| Work instructions |
When you reach the line containing "[Zur Startseite VIBSS.DE" in the entries below, start writing out each line exactly, and stop after the line containing "Who we are (680, 2092)".

[Stored records]
··········
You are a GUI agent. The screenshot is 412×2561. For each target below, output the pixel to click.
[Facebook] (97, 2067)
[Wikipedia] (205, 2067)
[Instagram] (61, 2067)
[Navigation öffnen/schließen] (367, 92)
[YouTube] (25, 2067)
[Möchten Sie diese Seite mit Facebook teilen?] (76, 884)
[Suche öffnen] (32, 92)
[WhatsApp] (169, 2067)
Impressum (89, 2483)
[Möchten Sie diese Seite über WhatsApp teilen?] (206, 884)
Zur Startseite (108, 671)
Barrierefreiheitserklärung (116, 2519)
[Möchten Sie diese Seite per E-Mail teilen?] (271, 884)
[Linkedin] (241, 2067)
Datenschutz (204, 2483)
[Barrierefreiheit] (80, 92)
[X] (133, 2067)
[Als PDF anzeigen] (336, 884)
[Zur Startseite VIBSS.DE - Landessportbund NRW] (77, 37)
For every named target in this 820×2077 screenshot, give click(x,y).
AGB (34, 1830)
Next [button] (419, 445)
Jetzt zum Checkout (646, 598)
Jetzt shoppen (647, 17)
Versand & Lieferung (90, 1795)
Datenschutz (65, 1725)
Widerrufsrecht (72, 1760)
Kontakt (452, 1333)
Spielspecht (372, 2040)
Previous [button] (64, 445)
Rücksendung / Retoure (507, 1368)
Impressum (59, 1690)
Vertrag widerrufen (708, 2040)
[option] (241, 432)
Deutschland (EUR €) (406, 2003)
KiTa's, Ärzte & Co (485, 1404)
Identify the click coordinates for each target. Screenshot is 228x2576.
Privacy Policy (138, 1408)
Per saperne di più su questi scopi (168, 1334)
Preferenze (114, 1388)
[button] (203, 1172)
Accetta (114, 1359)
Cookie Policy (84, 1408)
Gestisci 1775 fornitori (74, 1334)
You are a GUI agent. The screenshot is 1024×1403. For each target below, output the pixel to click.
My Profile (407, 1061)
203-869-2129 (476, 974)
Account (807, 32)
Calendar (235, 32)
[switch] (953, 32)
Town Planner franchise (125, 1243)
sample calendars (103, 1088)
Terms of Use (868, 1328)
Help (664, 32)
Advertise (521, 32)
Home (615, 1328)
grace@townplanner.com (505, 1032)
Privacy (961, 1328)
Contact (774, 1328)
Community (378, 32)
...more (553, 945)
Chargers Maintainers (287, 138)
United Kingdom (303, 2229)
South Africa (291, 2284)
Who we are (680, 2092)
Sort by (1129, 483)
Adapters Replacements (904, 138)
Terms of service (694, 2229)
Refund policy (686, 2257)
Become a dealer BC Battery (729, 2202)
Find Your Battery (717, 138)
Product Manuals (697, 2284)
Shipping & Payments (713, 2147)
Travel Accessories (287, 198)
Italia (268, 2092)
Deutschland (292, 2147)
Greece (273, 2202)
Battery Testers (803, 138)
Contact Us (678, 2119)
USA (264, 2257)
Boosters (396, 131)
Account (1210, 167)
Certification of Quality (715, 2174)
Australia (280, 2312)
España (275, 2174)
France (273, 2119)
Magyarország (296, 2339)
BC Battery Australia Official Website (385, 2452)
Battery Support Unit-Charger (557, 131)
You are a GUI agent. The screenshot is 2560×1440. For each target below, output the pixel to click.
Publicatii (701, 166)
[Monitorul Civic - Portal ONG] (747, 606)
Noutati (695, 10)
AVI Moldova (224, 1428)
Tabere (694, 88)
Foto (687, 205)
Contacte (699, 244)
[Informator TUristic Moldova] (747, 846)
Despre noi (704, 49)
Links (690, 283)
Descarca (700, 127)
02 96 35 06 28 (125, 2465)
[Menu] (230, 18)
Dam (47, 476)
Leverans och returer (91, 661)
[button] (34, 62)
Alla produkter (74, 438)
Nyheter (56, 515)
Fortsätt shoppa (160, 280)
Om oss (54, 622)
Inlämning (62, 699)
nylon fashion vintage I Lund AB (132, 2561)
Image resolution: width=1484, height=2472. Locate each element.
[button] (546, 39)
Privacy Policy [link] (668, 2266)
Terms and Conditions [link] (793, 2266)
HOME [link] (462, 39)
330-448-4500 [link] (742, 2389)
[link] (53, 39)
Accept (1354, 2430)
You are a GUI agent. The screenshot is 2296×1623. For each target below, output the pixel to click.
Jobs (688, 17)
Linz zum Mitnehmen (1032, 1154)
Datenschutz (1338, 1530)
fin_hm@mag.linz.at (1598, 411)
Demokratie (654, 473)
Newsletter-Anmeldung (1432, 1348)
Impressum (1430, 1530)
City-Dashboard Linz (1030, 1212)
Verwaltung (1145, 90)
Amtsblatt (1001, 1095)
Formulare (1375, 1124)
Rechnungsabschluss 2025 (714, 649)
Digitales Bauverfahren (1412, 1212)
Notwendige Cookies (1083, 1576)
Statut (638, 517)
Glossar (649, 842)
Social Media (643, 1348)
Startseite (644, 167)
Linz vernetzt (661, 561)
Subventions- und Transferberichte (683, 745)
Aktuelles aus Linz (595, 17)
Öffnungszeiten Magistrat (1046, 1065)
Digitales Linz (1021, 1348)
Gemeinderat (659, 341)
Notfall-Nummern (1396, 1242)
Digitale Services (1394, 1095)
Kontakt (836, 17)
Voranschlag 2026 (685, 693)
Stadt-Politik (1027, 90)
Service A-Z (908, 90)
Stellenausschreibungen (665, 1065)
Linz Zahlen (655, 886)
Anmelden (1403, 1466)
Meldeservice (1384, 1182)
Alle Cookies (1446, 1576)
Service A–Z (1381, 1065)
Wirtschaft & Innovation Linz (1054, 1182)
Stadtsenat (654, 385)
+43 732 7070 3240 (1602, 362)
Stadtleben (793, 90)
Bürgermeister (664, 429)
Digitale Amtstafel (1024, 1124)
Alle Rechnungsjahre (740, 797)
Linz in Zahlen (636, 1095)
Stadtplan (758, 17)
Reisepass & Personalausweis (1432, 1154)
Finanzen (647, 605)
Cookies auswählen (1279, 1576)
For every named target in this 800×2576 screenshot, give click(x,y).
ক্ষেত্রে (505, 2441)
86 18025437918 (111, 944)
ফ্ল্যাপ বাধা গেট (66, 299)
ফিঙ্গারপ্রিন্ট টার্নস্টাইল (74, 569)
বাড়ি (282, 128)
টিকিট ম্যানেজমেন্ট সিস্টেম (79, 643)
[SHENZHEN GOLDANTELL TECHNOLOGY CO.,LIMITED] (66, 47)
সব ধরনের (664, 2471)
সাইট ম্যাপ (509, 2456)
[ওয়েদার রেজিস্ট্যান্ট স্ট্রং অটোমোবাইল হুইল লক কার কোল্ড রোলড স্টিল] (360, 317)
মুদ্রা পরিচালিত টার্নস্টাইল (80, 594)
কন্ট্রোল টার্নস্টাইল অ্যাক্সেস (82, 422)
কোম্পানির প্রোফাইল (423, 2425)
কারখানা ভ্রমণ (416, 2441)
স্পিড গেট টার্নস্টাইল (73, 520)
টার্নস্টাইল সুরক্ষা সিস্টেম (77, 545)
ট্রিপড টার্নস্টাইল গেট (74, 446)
··········
| Answer for this exercise |
[Zur Startseite VIBSS.DE - Landessportbund NRW] (77, 37)
For every named target in this 820×2077 screenshot, give click(x,y).
AGB (34, 1830)
Next [button] (419, 445)
Jetzt zum Checkout (646, 598)
Jetzt shoppen (647, 17)
Versand & Lieferung (90, 1795)
Datenschutz (65, 1725)
Widerrufsrecht (72, 1760)
Kontakt (452, 1333)
Spielspecht (372, 2040)
Previous [button] (64, 445)
Rücksendung / Retoure (507, 1368)
Impressum (59, 1690)
Vertrag widerrufen (708, 2040)
[option] (241, 432)
Deutschland (EUR €) (406, 2003)
KiTa's, Ärzte & Co (485, 1404)
Identify the click coordinates for each target. Screenshot is 228x2576.
Privacy Policy (138, 1408)
Per saperne di più su questi scopi (168, 1334)
Preferenze (114, 1388)
[button] (203, 1172)
Accetta (114, 1359)
Cookie Policy (84, 1408)
Gestisci 1775 fornitori (74, 1334)
You are a GUI agent. The screenshot is 1024×1403. For each target below, output the pixel to click.
My Profile (407, 1061)
203-869-2129 (476, 974)
Account (807, 32)
Calendar (235, 32)
[switch] (953, 32)
Town Planner franchise (125, 1243)
sample calendars (103, 1088)
Terms of Use (868, 1328)
Help (664, 32)
Advertise (521, 32)
Home (615, 1328)
grace@townplanner.com (505, 1032)
Privacy (961, 1328)
Contact (774, 1328)
Community (378, 32)
...more (553, 945)
Chargers Maintainers (287, 138)
United Kingdom (303, 2229)
South Africa (291, 2284)
Who we are (680, 2092)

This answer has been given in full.